New Museum of Contemporary Art
235 Bowery at Prince St.
Wednesday through Sunday through September 25, $10-$16
Just about everyone collects something. From baseball cards to Wedgwood, coins to stamps, rocks to dolls, and so much else, most people have something they like to stockpile, many to the point of hoarding. The New Museum explores that natural instinct in “The Keeper,” a four-floor extravaganza of unique items that continues through September 25. “‘The Keeper’ is an unusual exhibition in that it multiplies the function of the museum by presenting, within one show, an array of imaginary museums and personal collections — what one might consider to be museums of the individual. Organized as a series of case studies or portraits, ‘The Keeper’ tells the stories of various figures through the objects they chose to protect and preserve — some extraordinarily precious and others apparently trivial or valueless,” museum director Lisa Phillips writes in the catalog foreword. “‘The Keeper,’ of course, is not simply a treatise on collections or on objects and their relative value. Rather, it points beyond these objects to the acts of those who have given themselves the task of safeguarding them, tracing the passions and impulses that inspire their intrepid undertakings, subjective quests, and chronicles of experience.” Spread across three floors plus the glassed-in lobby gallery, “The Keeper” is often reminiscent of the kind of exhibits the old American Folk Art Museum used to mount, particularly Arthur Bispo do Rosário’s tapestries and constructions using cans, dolls, beaded necklaces, bicycle wheels, clothing, and other odd items, created during fifty years in a Rio psychiatric hospital, and Hilma af Klint’s occult paintings, which she did not allow to be seen in public until twenty years after her death in 1944.
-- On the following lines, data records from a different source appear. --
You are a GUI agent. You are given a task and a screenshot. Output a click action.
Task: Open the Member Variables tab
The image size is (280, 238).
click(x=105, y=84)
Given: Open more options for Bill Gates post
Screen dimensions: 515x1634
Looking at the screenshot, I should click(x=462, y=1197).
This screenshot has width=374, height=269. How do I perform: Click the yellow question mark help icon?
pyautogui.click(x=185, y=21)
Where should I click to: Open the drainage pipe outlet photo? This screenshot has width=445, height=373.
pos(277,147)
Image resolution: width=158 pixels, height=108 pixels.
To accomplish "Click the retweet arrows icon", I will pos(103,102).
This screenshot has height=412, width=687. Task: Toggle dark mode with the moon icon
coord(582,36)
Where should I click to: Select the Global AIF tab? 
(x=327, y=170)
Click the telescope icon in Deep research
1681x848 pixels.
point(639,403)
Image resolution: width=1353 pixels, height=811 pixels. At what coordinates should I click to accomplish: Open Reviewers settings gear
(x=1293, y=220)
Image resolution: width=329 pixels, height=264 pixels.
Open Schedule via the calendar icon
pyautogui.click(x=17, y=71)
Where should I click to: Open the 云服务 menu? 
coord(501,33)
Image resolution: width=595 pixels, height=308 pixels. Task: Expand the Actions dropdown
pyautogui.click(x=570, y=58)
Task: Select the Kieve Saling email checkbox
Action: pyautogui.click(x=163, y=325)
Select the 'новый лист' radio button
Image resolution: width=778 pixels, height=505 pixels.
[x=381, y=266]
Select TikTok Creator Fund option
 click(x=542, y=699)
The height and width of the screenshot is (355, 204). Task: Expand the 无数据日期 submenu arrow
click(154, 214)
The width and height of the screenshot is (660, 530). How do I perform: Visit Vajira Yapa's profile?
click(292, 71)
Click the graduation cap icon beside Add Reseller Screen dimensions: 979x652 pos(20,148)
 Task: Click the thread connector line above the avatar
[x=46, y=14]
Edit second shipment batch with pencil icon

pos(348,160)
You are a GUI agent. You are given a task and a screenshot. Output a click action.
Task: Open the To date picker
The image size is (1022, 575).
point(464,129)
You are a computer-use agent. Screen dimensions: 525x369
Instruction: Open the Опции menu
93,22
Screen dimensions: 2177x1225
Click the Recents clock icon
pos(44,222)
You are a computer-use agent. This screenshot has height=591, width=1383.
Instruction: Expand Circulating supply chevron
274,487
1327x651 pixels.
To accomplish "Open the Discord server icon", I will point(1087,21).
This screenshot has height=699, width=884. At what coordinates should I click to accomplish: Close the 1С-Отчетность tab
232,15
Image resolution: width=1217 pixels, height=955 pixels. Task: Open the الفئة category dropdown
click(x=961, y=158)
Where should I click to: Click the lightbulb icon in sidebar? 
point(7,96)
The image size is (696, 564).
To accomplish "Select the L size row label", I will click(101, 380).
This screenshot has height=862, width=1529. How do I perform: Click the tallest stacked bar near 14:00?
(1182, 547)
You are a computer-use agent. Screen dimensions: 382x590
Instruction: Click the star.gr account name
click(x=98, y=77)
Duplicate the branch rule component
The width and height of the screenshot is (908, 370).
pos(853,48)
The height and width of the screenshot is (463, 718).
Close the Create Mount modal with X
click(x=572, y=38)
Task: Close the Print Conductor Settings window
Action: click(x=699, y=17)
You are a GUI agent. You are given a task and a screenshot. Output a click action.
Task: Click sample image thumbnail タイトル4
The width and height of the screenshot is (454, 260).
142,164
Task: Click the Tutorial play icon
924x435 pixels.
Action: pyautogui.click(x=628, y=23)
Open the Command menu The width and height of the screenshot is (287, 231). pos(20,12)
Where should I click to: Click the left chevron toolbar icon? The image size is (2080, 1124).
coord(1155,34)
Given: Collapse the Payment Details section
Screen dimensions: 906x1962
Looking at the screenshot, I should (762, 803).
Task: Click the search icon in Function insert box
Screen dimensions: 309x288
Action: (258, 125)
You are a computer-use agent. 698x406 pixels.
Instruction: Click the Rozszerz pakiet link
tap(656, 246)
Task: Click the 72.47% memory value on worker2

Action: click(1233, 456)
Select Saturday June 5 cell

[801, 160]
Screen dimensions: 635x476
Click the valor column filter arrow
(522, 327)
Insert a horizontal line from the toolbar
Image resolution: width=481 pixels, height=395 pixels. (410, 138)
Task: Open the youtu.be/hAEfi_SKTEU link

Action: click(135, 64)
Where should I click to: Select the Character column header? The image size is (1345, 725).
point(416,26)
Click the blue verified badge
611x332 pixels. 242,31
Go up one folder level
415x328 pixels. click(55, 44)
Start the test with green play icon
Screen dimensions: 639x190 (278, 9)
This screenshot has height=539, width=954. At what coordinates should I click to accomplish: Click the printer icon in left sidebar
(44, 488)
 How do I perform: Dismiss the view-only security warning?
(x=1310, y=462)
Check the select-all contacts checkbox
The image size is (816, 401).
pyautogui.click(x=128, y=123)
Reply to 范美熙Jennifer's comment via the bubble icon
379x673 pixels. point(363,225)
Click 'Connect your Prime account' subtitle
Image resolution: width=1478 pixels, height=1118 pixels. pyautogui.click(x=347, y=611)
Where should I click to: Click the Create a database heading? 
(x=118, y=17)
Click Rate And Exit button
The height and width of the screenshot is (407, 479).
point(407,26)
Perhaps the most obsessive collection is Ydessa Hendeles’s “Partners (The Teddy Bear Project),” an enormous two-story installation of three thousand vintage family-album photographs in which children pose with a teddy bear, along with related ephemera, spiral staircases, and classic teddy bears in vitrines, a kind of museum exhibition unto itself. Tony Bingxue has preserved sixty-two photographic studio portraits of Ye Jinglu taken in 1901 and then from 1907 to 1968, which reveal a changing culture while calling into questions of authorship. After her family escaped Germany following Kristallnacht, Hannelore Baron started making assemblages using found objects and personal mementos. Novelist Vladimir Nabokov collected butterflies, discovering nearly twenty species and naming them after family members. Yuji Agematsu picks up detritus from New York City streets and displays them in clear plastic wrappers. One of the most fascinating works is Ed Atkins’s The Trick Brain, a sixteen-minute video of found footage that scans André Breton’s personal collection of rare books and tribal artifacts, made after the poet’s death. For The Last Silent Movie, former anthropologist Susan Hiller recorded dozens of endangered or extinct languages, played over a black screen that identifies in white text what language it is and translates what is being said into English. “Today you will get to know me through my tongue,” the last known speaker of K’ora says. It’s a haunting film in an exhibition that ranges from the ridiculous to the sublime while exploring the basic human need to collect, revealing that what we are collecting and preserving is, of course, ourselves, our irreproducible minds with their endless capacity for order and choice. (On Friday, September 23, at 12:30, there will be a New Perspectives tour of the exhibit, “Keeping to Change,” led by New Museum Teaching Fellow Maggie Mustard.)